Why no ICloneable<T>?

In addition to Andrey's reply (which I agree with, +1) - when ICloneable is done, you can also choose explicit implementation to make the public Clone() return a typed object:

public Foo Clone() { /* your code */ }
object ICloneable.Clone() {return Clone();}

Of course there is a second issue with a generic ICloneable<T> - inheritance.

If I have:

public class Foo {}
public class Bar : Foo {}

And I implemented ICloneable<T>, then do I implement ICloneable<Foo>? ICloneable<Bar>? You quickly start implementing a lot of identical interfaces... Compare to a cast... and is it really so bad?


ICloneable is considered a bad API now, since it does not specify whether the result is a deep or a shallow copy. I think this is why they do not improve this interface.

You can probably do a typed cloning extension method, but I think it would require a different name since extension methods have less priority than original ones.


I need to ask, what exactly would you do with the interface other than implement it? Interfaces are typically only useful when you cast to it (ie does this class support 'IBar'), or have parameters or setters that take it (ie i take an 'IBar').
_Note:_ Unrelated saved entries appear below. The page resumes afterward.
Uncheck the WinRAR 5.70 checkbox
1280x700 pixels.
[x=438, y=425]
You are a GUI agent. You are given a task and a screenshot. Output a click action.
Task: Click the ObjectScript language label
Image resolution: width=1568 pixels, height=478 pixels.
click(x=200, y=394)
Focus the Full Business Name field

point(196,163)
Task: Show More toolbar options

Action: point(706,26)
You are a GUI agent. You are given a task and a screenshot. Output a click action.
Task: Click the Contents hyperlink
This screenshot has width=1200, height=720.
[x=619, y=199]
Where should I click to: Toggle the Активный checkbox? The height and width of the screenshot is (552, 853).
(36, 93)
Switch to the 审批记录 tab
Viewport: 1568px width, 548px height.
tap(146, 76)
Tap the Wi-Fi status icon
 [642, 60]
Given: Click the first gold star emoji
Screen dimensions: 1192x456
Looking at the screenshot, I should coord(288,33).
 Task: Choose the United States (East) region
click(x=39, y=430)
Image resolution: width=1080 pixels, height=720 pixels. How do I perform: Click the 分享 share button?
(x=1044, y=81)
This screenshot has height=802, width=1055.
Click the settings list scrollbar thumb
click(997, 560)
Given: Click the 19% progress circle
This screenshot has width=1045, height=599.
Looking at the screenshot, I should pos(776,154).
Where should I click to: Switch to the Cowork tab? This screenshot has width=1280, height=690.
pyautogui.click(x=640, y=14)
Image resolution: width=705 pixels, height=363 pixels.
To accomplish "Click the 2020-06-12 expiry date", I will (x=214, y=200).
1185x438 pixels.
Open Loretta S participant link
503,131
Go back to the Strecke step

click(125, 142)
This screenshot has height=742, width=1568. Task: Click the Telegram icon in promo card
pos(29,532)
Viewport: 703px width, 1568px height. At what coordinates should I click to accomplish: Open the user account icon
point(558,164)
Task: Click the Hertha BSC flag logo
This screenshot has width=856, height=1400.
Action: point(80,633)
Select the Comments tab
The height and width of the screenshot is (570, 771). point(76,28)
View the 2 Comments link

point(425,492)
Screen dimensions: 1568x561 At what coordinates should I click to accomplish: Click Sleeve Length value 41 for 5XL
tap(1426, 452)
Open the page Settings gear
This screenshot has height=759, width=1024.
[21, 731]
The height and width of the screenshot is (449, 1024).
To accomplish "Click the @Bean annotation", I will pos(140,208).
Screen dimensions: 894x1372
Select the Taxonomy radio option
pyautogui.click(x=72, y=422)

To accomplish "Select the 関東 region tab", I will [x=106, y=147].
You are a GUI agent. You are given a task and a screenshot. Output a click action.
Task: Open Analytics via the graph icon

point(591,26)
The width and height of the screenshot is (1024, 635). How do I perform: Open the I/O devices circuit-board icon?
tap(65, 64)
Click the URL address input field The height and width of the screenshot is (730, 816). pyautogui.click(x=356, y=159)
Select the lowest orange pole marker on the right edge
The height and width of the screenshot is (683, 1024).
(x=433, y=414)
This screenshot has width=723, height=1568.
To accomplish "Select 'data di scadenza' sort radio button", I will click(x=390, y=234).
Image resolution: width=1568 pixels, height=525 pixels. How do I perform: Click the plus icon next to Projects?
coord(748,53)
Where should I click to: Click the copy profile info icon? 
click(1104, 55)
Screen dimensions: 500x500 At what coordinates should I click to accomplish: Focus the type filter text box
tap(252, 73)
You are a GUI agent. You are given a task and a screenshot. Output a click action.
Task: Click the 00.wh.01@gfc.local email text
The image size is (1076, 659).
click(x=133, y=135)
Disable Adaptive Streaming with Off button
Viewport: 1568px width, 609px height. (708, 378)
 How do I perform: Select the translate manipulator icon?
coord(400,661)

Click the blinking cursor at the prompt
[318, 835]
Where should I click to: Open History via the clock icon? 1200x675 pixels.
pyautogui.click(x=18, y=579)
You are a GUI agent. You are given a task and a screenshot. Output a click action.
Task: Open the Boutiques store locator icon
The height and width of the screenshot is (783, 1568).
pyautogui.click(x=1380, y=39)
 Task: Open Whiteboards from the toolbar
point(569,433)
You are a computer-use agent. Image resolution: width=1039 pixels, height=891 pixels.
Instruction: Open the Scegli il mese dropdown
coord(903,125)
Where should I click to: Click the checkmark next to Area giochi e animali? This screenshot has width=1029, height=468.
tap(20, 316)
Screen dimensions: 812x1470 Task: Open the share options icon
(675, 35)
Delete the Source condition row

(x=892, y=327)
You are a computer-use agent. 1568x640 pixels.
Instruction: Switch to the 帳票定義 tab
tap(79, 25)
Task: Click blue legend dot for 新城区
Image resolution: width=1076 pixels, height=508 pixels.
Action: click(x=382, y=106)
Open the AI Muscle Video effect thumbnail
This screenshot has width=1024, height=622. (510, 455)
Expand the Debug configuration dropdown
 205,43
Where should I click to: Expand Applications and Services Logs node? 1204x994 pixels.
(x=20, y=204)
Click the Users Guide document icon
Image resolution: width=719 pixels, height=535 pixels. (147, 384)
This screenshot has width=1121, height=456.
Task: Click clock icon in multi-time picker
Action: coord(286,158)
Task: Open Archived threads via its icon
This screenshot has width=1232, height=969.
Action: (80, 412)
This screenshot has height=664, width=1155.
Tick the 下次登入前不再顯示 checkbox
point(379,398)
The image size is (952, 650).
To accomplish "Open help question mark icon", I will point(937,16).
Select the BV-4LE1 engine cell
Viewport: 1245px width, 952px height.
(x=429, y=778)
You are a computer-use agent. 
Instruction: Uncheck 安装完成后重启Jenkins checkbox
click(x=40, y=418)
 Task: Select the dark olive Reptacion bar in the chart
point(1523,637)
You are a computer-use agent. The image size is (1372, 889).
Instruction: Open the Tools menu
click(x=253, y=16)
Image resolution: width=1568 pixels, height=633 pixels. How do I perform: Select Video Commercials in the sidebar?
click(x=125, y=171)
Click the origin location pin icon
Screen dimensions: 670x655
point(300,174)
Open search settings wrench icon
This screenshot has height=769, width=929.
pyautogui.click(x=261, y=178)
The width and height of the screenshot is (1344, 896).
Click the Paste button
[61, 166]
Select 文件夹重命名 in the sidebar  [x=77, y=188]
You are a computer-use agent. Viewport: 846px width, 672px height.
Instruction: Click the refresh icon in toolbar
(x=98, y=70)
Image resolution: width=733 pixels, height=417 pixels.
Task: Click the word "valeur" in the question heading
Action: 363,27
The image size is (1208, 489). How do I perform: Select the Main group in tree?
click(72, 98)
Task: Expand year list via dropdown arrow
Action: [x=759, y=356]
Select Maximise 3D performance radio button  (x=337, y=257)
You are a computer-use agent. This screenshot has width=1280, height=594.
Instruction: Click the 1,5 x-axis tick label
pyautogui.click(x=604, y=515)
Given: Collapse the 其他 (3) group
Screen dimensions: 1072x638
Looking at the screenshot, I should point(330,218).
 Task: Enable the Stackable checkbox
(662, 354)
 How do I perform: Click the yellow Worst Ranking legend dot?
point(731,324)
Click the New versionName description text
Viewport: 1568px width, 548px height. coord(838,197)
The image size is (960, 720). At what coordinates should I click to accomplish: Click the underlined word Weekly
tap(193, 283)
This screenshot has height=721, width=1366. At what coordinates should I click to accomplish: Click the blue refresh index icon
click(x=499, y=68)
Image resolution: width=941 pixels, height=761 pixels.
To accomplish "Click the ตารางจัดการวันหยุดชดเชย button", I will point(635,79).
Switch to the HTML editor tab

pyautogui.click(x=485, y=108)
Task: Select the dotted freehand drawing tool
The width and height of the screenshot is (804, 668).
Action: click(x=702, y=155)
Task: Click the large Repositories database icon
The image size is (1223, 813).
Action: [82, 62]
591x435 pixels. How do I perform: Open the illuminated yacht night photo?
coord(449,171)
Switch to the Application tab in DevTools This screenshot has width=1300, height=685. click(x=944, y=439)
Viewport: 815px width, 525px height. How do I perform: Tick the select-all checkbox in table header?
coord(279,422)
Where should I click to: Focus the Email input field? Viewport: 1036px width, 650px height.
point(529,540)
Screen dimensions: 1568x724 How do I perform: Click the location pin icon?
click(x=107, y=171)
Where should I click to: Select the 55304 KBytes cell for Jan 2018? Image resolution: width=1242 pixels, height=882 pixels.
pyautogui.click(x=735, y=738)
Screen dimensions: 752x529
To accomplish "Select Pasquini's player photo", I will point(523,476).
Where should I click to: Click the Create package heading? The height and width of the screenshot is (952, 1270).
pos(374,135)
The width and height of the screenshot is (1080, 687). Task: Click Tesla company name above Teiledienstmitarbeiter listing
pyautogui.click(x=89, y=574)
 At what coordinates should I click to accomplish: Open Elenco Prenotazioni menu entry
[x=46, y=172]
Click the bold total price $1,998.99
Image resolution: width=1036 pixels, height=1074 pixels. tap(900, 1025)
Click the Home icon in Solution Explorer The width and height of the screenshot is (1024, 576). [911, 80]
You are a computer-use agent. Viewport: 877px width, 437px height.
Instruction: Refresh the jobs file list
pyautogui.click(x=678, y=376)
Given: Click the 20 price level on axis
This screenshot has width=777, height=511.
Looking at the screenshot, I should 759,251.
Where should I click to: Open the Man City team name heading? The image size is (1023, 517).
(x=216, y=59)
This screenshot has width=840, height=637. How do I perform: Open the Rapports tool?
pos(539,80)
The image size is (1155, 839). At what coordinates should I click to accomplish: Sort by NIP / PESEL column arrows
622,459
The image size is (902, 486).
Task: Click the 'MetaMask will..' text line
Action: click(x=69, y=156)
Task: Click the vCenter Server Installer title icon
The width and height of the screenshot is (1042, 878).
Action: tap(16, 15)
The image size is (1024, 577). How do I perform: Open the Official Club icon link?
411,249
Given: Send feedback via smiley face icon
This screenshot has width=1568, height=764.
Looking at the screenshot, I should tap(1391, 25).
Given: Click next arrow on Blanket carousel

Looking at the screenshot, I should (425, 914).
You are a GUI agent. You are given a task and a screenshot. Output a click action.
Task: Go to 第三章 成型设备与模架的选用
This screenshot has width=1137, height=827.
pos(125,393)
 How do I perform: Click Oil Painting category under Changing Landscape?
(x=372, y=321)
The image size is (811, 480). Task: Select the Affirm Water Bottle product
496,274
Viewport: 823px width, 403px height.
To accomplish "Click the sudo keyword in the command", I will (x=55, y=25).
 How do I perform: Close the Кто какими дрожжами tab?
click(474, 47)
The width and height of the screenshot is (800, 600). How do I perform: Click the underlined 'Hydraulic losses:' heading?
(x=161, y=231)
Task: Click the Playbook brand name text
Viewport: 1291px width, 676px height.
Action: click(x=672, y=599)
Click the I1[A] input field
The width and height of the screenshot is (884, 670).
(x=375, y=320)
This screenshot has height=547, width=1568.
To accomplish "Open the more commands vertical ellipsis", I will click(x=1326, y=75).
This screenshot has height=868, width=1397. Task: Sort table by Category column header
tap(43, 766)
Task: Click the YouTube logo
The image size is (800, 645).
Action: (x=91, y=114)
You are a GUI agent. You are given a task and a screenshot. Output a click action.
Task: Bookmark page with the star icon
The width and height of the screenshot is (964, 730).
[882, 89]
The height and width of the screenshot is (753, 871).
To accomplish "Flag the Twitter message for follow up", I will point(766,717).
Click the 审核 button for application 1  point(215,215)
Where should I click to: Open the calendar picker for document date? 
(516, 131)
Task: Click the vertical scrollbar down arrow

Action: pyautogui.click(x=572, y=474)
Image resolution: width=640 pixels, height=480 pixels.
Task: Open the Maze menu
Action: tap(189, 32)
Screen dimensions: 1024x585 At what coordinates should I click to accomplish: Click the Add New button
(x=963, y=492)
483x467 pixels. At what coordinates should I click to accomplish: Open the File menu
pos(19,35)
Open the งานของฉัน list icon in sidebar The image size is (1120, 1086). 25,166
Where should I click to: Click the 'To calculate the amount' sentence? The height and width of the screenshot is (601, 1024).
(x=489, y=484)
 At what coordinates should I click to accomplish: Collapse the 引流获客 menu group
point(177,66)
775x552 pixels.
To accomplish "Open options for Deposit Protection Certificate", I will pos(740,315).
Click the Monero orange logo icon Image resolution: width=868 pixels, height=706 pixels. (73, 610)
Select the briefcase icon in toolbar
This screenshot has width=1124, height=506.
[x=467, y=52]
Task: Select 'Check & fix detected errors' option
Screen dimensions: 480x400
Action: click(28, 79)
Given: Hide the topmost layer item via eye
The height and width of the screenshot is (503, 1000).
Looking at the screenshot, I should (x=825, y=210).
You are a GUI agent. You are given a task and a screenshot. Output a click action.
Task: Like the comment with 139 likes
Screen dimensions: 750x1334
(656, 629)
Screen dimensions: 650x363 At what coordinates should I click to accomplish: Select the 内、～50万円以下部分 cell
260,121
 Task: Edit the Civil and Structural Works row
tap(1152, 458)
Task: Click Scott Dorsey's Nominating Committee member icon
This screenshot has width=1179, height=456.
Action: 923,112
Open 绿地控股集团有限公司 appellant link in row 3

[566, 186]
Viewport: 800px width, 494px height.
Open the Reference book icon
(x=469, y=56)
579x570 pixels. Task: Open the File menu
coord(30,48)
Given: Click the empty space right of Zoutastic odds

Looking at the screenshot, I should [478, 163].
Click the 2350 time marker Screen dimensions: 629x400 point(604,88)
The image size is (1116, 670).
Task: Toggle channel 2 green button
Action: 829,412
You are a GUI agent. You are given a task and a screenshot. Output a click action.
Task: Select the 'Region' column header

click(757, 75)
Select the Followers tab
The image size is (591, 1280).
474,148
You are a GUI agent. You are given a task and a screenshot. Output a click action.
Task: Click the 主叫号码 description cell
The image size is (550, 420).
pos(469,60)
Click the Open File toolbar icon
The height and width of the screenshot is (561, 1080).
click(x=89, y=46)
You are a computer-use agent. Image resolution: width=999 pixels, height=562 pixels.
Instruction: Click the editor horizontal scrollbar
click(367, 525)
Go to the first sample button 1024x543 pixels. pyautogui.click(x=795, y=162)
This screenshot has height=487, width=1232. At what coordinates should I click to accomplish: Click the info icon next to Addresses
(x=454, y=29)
With ICloneable - we went through the entire Framework and failed to find a single usage anywhere that was something other than an implementation of it. We've also failed to find any usage in the 'real world' that also does something other than implement it (in the ~60,000 apps that we have access to).

Now if you would just like to enforce a pattern that you want your 'cloneable' objects to implement, that's a completely fine usage - and go ahead. You can also decide on exactly what "cloning" means to you (ie deep or shallow). However, in that case, there's no need for us (the BCL) to define it. We only define abstractions in the BCL when there is a need to exchange instances typed as that abstraction between unrelated libraries.